Sur cet album on retrouve des classiques de l’artiste comme les titres d’or « Palpal », « 70″, « Lucy », « Bécane », « Danse » et « Club » et surtout « Yeux disent », son single de lancement aujourd’hui certifié diamant. Le succès de ce dernier a de toute évidence inspiré des morceaux comme « Trop Beau » et « Beau la folie » qui seront les grands succès de son prochain album. Le travail d’introspection effectué sur FLIP mène Lomepal à définir ce qui lui plait à lui et à son public et à se construire artistiquement. Il délaisse alors peu à peu cette folie schizophrénique et l’ego-trip pour se livrer avec beaucoup plus de douceur et de mélancolie, affichant encore plus cette vulnérabilité sur Jeannine.
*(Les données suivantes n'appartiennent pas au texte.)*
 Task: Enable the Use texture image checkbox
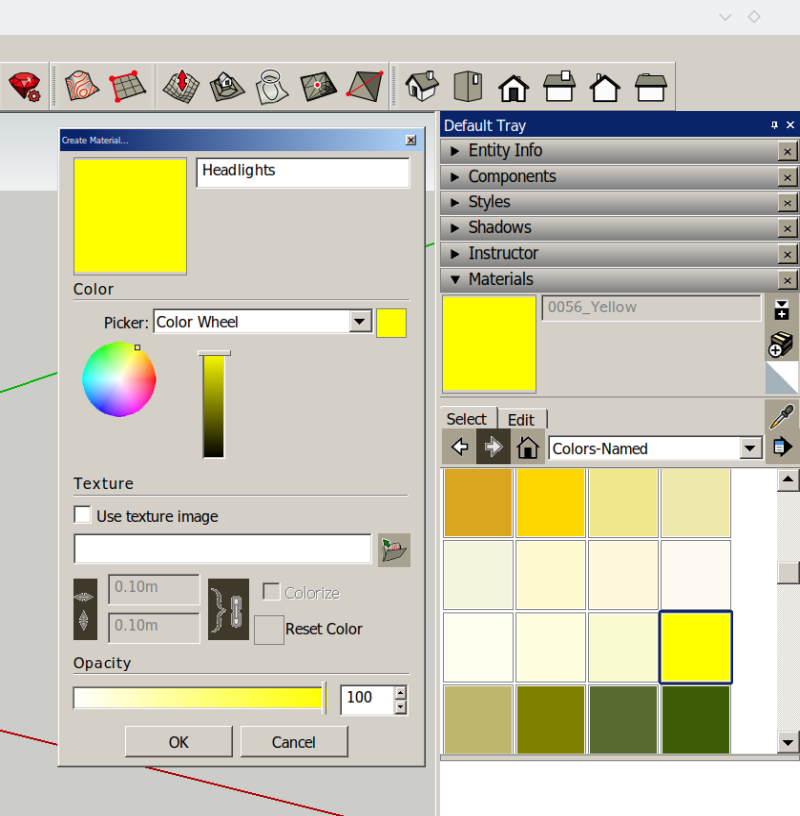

Mais cet album est aussi fondateur pour les générations futures. Grâce à la réussite de FLIP, Lomepal ouvre une brèche dans le rap français dans laquelle bon nombre de rappeurs de la nouvelle génération s’engouffrent. Il y clame un message important haut et fort : il n’y a plus besoin d’être street-cred pour réussir et être pris au sérieux, message qu’il affirme d’autant plus dans son dernier album. Lomepal en parle notamment dans une interview pour LesInrocks en se revendiquant comme un artiste « fragile”. «Aujourd’hui, les jeunes aiment les êtres humains imparfaits mais qui brillent grâce à un talent ou un génie particulier. Le nouvelle idole contemporaine, c’est un Monsieur Tout-le-monde qui a une touche de génie et qui ne se prend pas trop au sérieux.» Ce Monsieur Tout-le-monde avec son skate, son impulsivité dérangeante et son souris niaire devant la caméra, le visage grimé d’un maquillage exagéré. Rien n’est « rap », rien n’est crédible, rien ne va. Mais Flip, c’est ça.